Anemia of Chronic Dz: Causes

  1. ↓ erythrocyte lifespan
  2. Suppressed production of erythropoietin
  3. Ineffective bone marrow response to EPO
  4. Altered Fe metabolism or Fe sequestration in macrophages

Anemia of Chronic Dz: How it happens

Chronic dz/inflammation releases a large variety of cytokines (TNF-α, IFN-γ, IL-β, IL-3,6). ↑ hepcidin results in ↓ Ferroportin resulting in ↓ Fe release from macrophages.
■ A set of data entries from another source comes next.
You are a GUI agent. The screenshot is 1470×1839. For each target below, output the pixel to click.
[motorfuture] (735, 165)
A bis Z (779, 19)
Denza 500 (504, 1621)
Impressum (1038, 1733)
Release of Lactoferrin & Apoferrin by neutrophils in chronic inflamm also binds Fe making it less avail for EPOiesis (altered Fe metab). Often kidney dz accompanies chronic dz and results in ↓ EPO release which also ↓ EPOiesis.

Anemia of Chronic Dz: Clinical Manifestations

S/Sxs of ACD are typically those of the underlying condition. If the anemia becomes significant enough to produce it's own S/Sxs (↓ Hgb), then they typically mirror IDA

Anemia of Chronic Dz: Lab results

Hct rarely ↓ below 60% of pts baseline except in Chronic Kid dz. MCV is typically normocytic or slightly microcytic. RBC morphology is typically normal. Reticulocyte count is typically normal or slightly ↓. Serum Fe & transferrin levels are typically ↓ with a trasnferrin sat extremely ↓ (leading to incorrect dx: IDA).

Anemia of Chronic Dz: Tx

Treat the underlying cause/chronic dz. If severe, may need to give parenteral recombinant EPO and/or a transfusion of RBCs

Polycythemia (relative)

Hemoconcentration of the blood associated with dehydration caused by ↓ H2O intake, diarrhea, excessive vomiting, ↑ use of diuretics. Usually self limiting and resolves with resolution of underlying cause.

Polycythemia (absolute)

Consists of two forms:


  1. Primary - Polycythemia Vera
  2. Secondary - MC type a physiologic response to chronic hypoxia by ↑ EPO...chronic hypoxia can be due to high altitude living, smoking, COPD, CHF...EPO secreting tumors and abnormal types of Hgb can also cause 2ry polycythemia

Polycythemia Vera (primary): How it works

Part of a group of d/os collectively called chronic myeloproliferative d/os. PV is rare but white males >60 yo are MCly afflicted. It is a chronic neoplastic, nonmalignant condition of overproduction of RBCs (commonly WBCs & Plts too) and splenomegaly. >95% of ppl w/PV have a defect in the JAK2 gene that essentially causes RBC precursor cells to always be receptive to EPO.



Polycythemia Vera (primary): Clinical manifestations

Abdominal pain, palpable splenomegaly, headache, dizziness, tinnitus, blurred vision (retinal engorgement), fatigue, GENERALIZED PRURITIS AFTER EXPOSURE TO HEAT OR WATER, epistaxis, thrombosis (stroke, retinal occlusion, spleen), HTN, hepatomegaly.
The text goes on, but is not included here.